Court backlogs for murder and rape trials may not be cleared for another three years, Scotland’s Auditor General has warned.
In a new report, auditors assessed court backlogs in Scotland which built up during the Covid-19 pandemic.
In February this year, 28,029 total trials were outstanding compared to 43,606 in January 2022.
The reduction in waits has been credited to Scottish Government efforts which included having jury centres in cinemas and extra courts.
However, while significant progress has been made to reduce delays for summary trials such as common assault and robbery, victims may wait until March 2026 before the most serious of crimes are brought to court.
According to auditors, the backlog of High Court and sheriff solemn cases – the most serious crimes – reached their highest level in January 2023, with about 600 High Court cases and 2,500 sheriff court delays.
In comparison, summary cases have decreased from 40,860 outstanding trials in January 2022 to 24,946 in February 2023.
These delays in bringing these cases to court are expected to be cleared by March 2024.
Reducing the backlogs for solemn cases is challenging because of the increasing numbers of cases coming to court, auditors said.
Since the beginning of 2021/22, sheriff solemn case numbers have continued to be higher than pre-Covid levels, with the quarterly average of 1,441 in 2022/23 compared to 1,296 in 2018/19.
Auditor General Stephen Boyle has warned the Scottish Government’s delivery plan to address further backlogs must be in place “as soon as possible”.
Its publication was due in August 2022 but is now expect this summer.
Mr Boyle said: “The criminal trial backlog that built up during the pandemic has been substantially reduced thanks to effective partnership working, good use of data and innovation.
“But while the overall number has come down, the wait times for the most serious crimes, such as rape, have increased.
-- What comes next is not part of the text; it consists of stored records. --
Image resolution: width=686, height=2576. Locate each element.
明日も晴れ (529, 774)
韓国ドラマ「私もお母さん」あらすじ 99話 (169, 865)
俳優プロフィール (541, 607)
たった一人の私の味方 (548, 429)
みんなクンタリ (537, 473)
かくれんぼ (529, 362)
And those delays come with a human cost for victims, witnesses and defendants.
“That is why it’s vital that the Scottish Government has a delivery plan in place as soon as possible to further address the backlog and reform the criminal courts system.”
Scottish Conservative justice spokesman Jamie Greene said rape, murder and serious assault victims “are being failed” by ministers due to “extremely distressing” delays.
Liam McArthur, the Liberal Democrat justice spokesman, said the Scottish Courts and Tribunal Service deserves credit for driving down court backlogs, but “there is still much to do” in addressing waits for the most serious crimes.
Kate Wallace, chief executive of Victim Support Scotland, said the reduction in backlogs is “encouraging”.
But she said of the delays: “Families tell us this timeframe is unacceptable, traumatising and often they feel unable to grieve the loss of a family member during this long and protracted process.
“The scale of the backlog continues to have a huge negative impact on the health and wellbeing of any person affected by crime, and even more so for the most serious cases.
“With court proceedings being postponed multiple times, many victims feel unable to move on with their lives.”
A Scottish Government spokesperson said: “We welcome Audit Scotland’s report, which recognises the hard work of justice partners during the Covid pandemic and the significant progress made in reducing the subsequent backlog of criminal trials.
“We know how distressing delays to cases can be for all involved, and have been working with partners to mitigate the impact of the backlog.
“This includes expanding the use of pre-recorded evidence and introducing legal aid reforms to reduce the number of cases that need to proceed to trial.
“The Scottish Government will publish a delivery plan setting out further actions for the continued recovery and reform of the criminal justice system in the summer.”